Screen-element location records
= = =
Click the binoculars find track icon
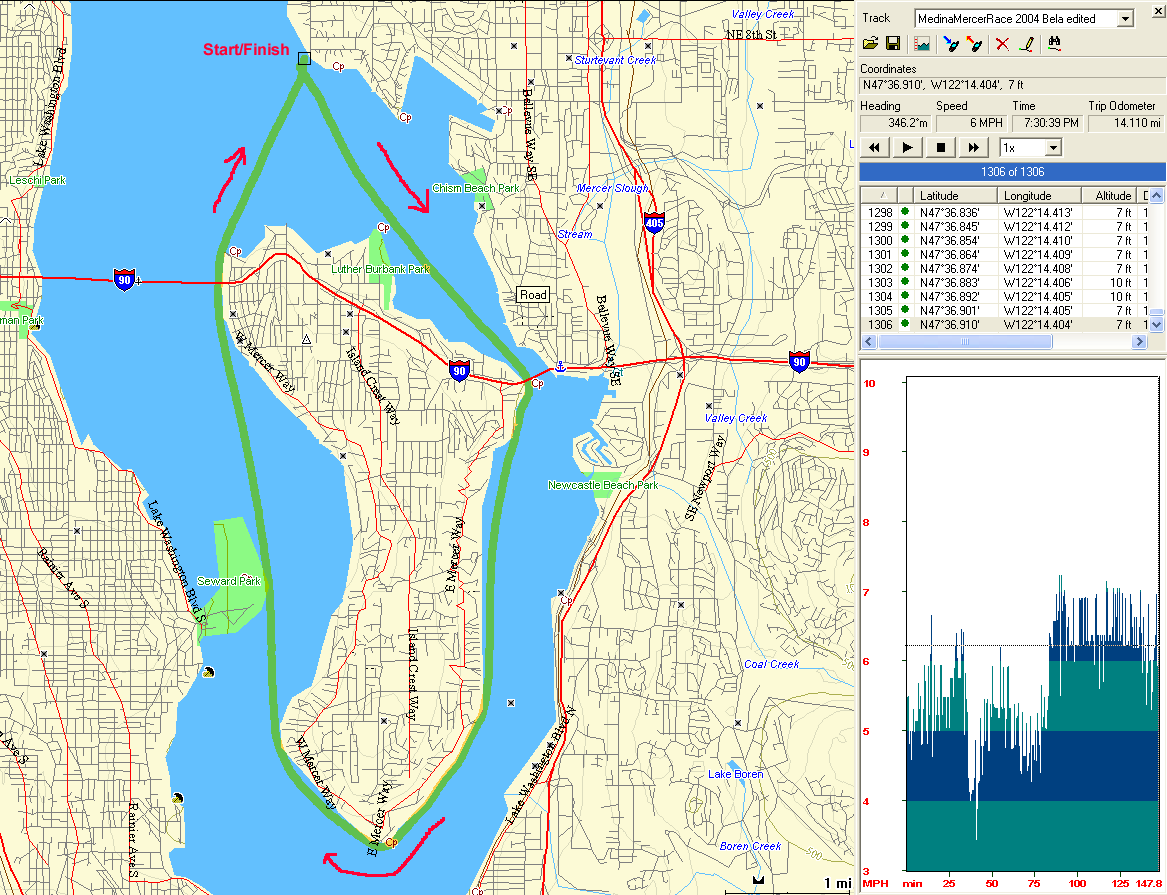This screenshot has width=1167, height=895. pyautogui.click(x=1053, y=44)
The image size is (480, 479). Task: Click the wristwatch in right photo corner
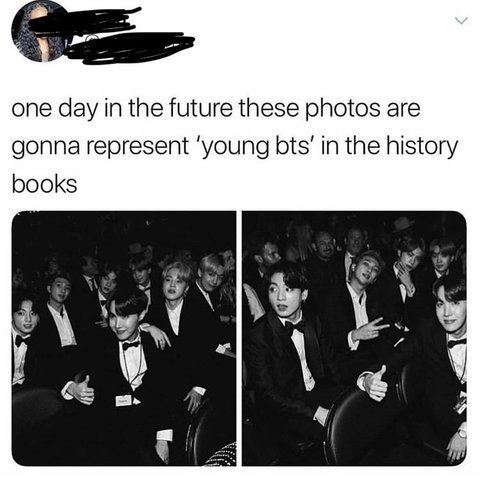[462, 433]
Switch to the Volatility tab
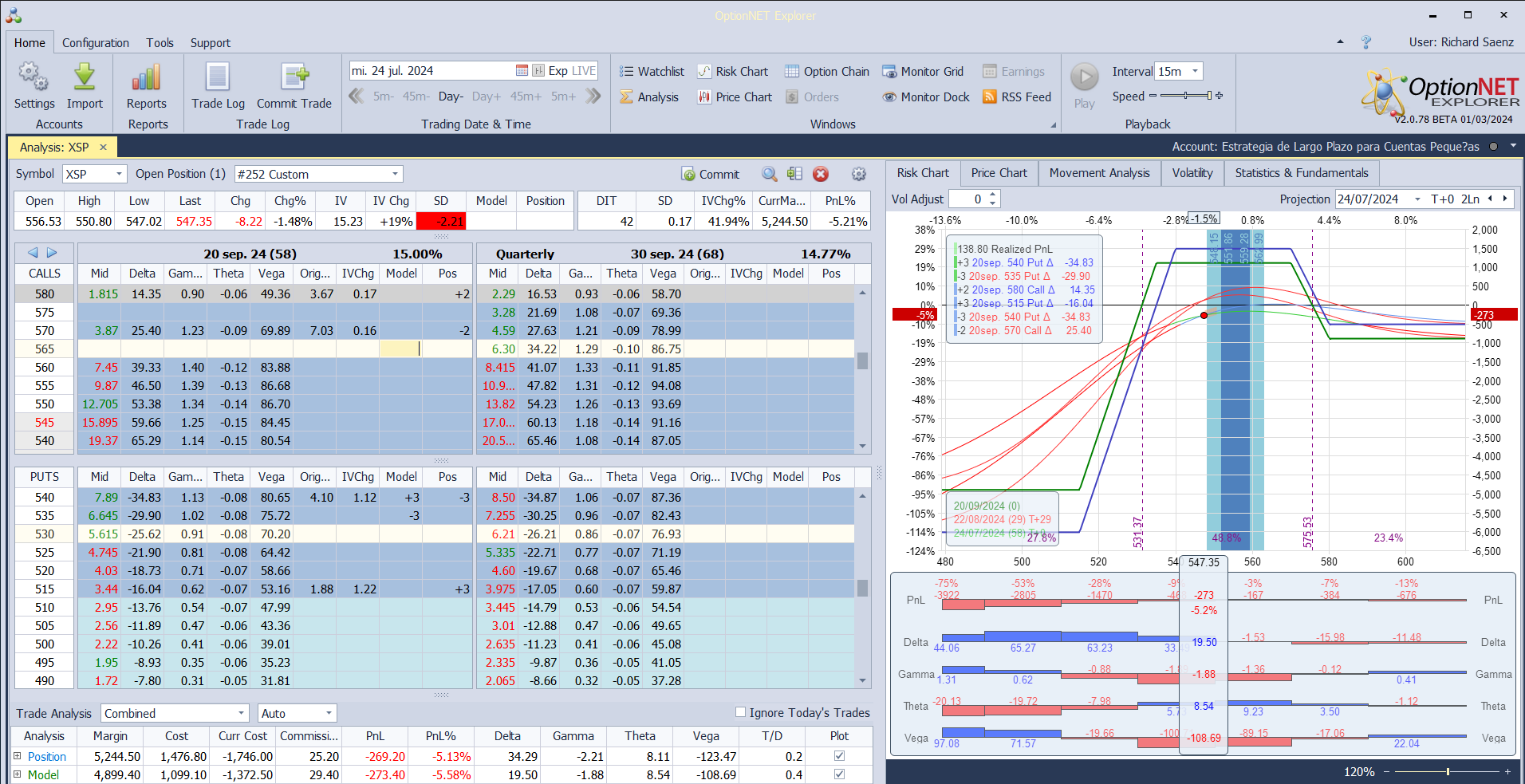This screenshot has width=1525, height=784. [x=1192, y=173]
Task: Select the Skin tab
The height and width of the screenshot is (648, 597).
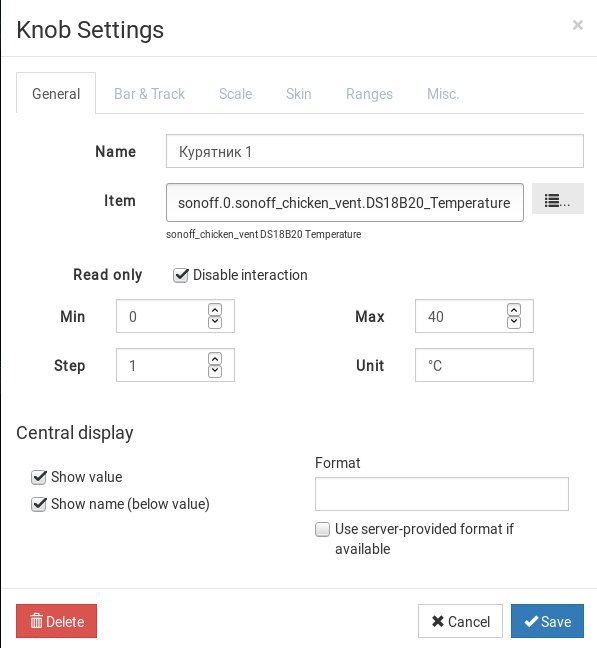Action: tap(299, 94)
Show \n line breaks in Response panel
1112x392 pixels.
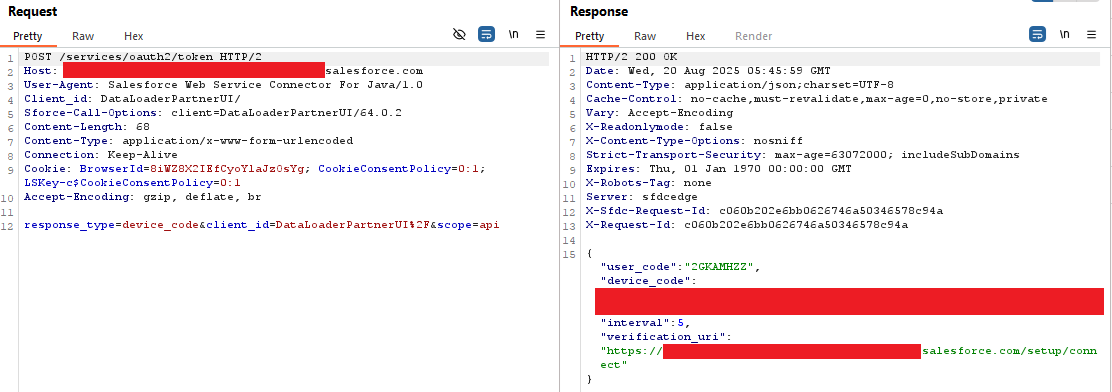pyautogui.click(x=1064, y=34)
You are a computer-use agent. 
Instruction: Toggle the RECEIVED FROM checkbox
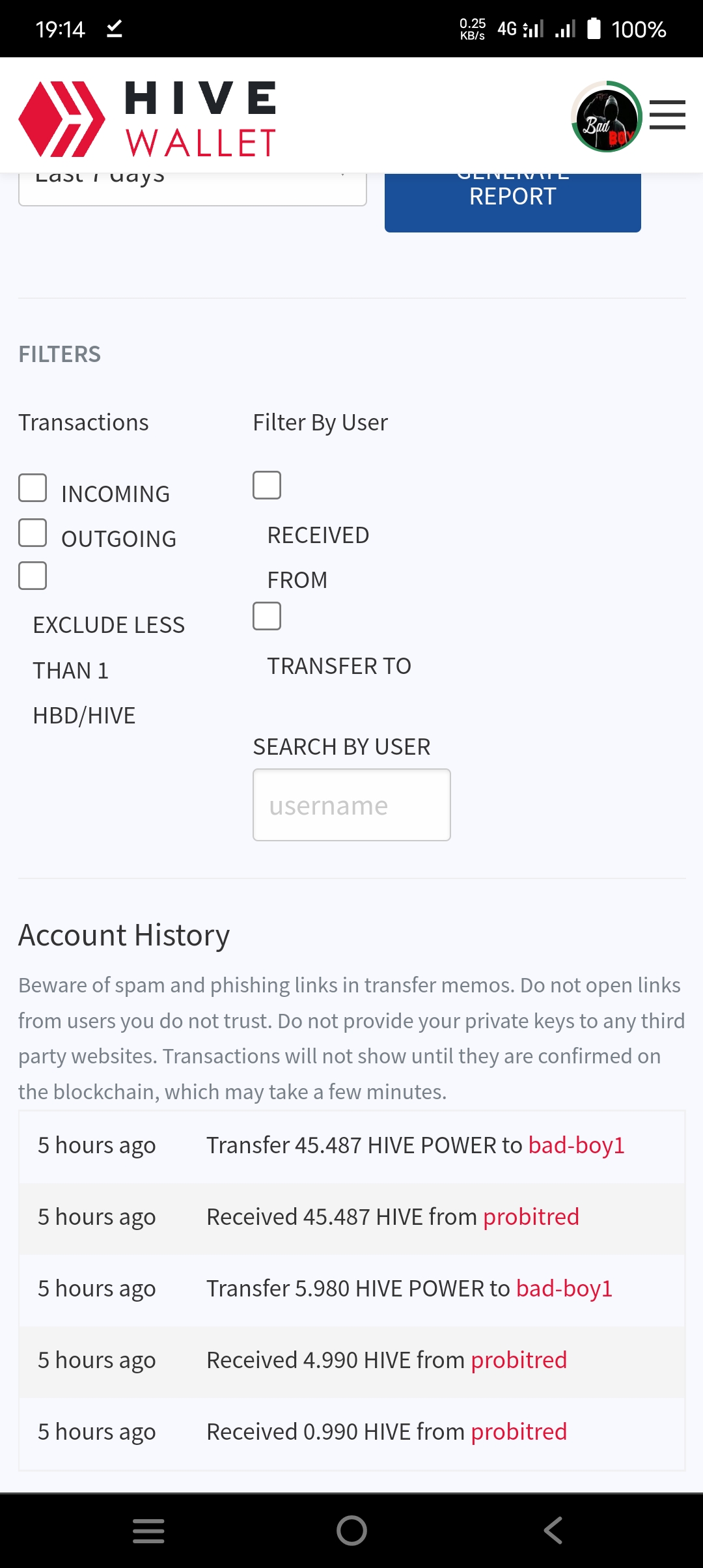click(x=267, y=485)
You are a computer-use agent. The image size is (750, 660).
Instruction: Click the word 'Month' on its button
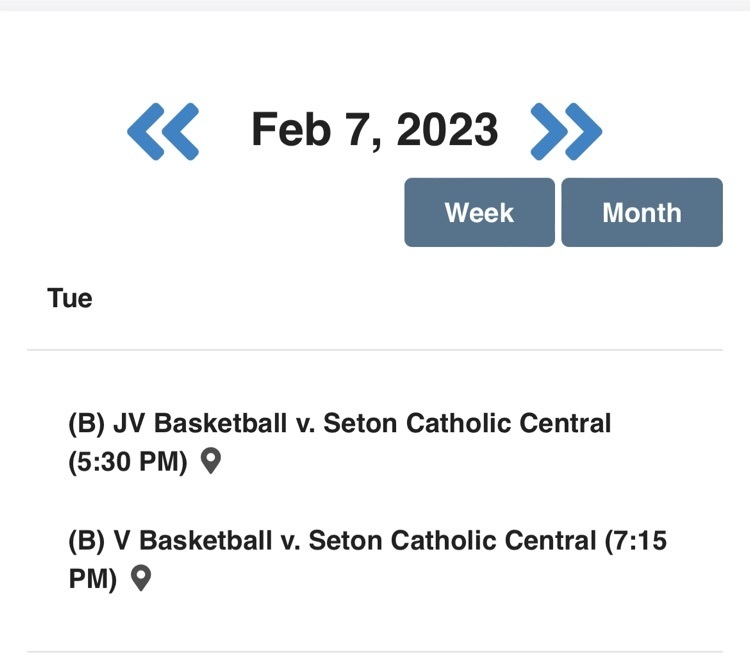coord(642,212)
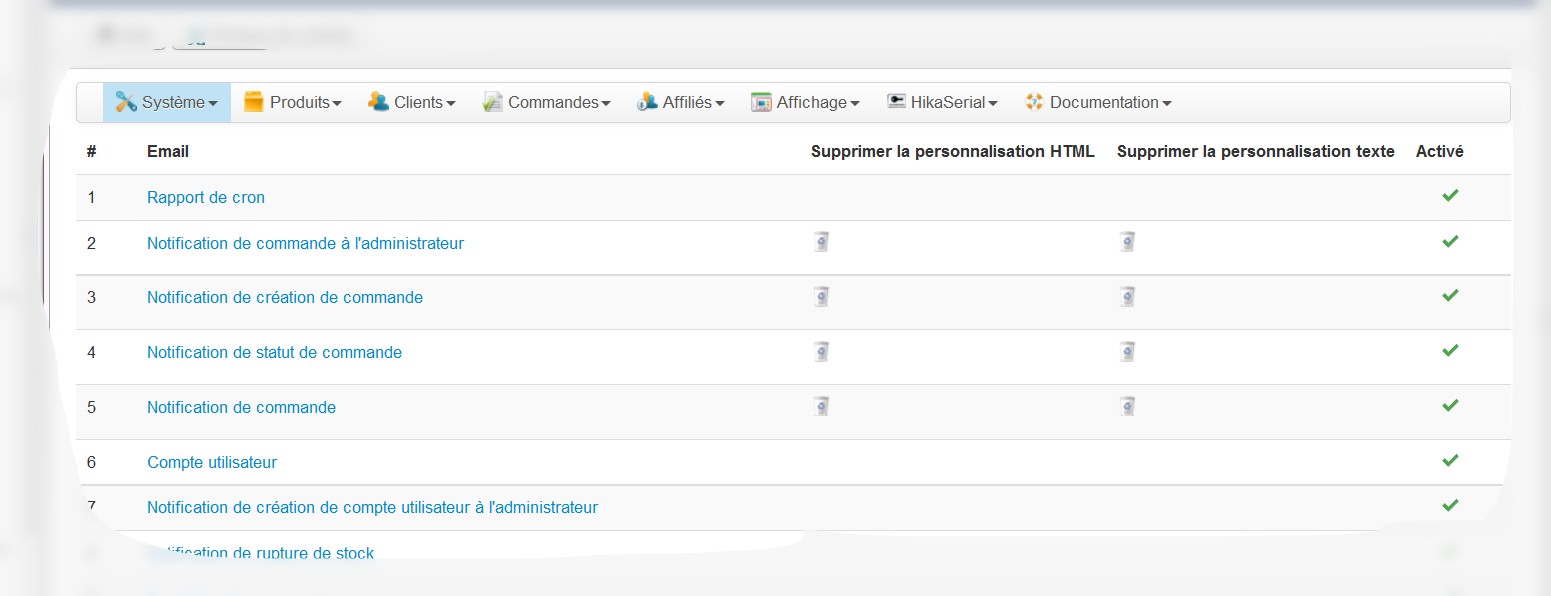This screenshot has height=596, width=1551.
Task: Open the Affichage menu
Action: (x=806, y=102)
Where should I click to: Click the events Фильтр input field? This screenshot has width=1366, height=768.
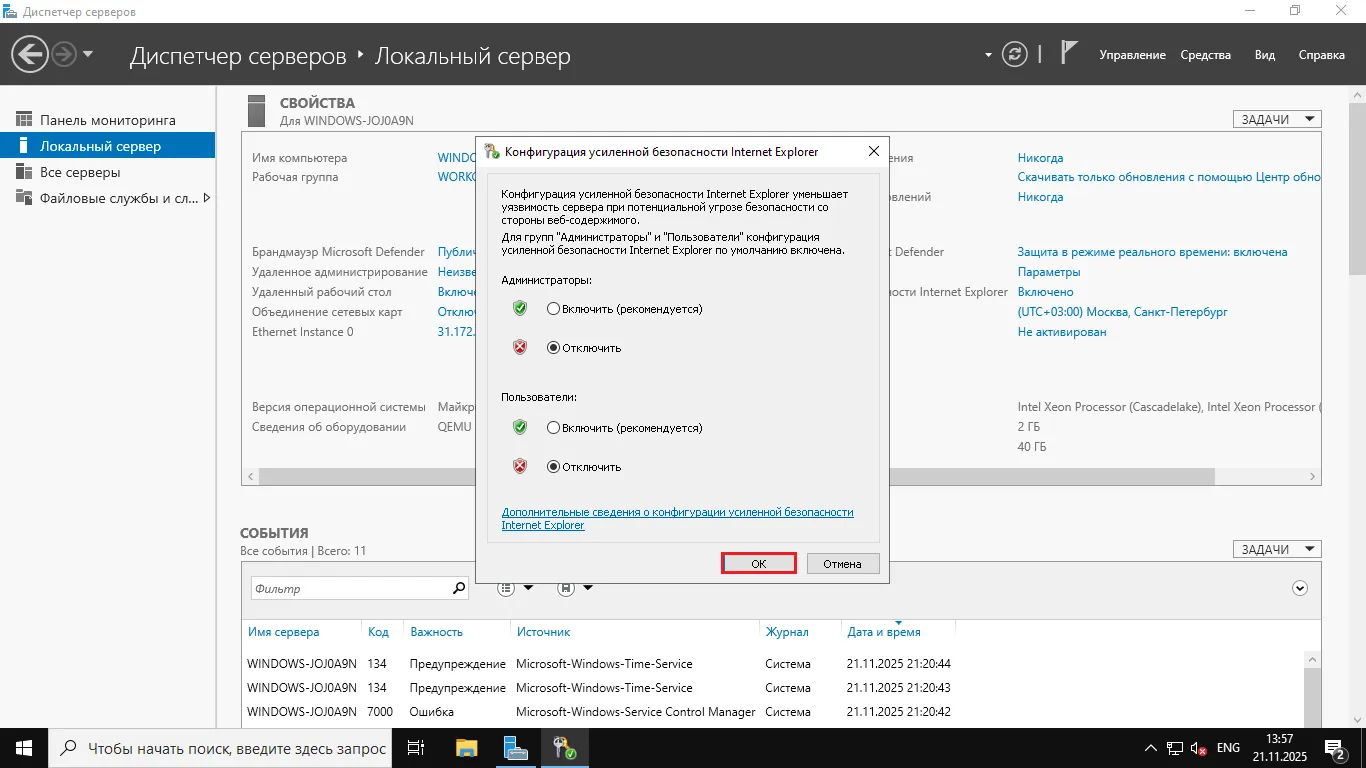[350, 588]
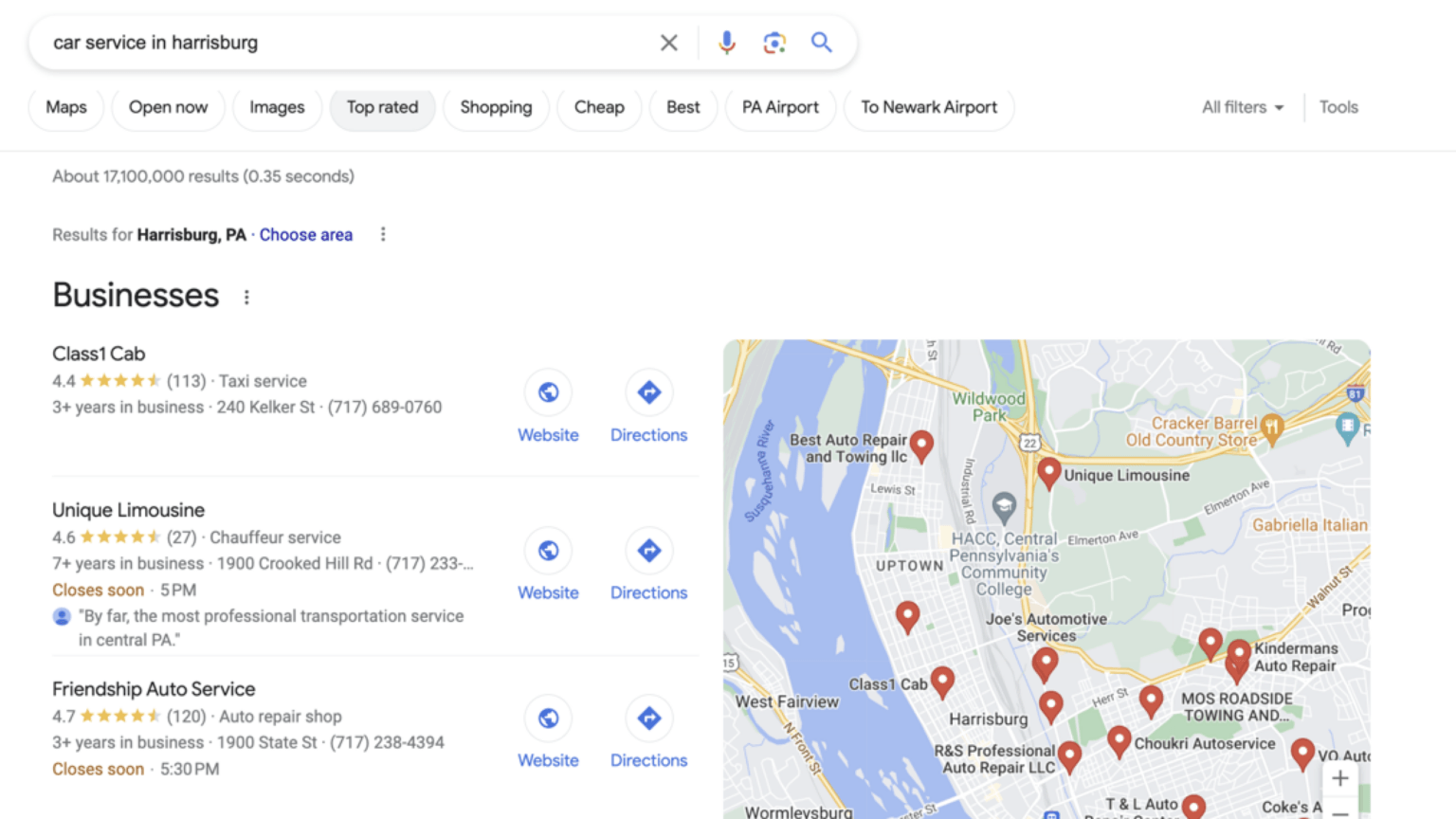Click the voice search microphone icon
Image resolution: width=1456 pixels, height=819 pixels.
[726, 42]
= = =
What you will do
Reproduce the part of the records that begins with the line containing "Where should I" and runs through the end of the records, keeping every line exactly as it appears. Omit the pictures from your answer.

Output below
Where should I click to: Click the events Фильтр input field? This screenshot has width=1366, height=768.
[350, 588]
Click the voice search microphone icon
Image resolution: width=1456 pixels, height=819 pixels.
[726, 42]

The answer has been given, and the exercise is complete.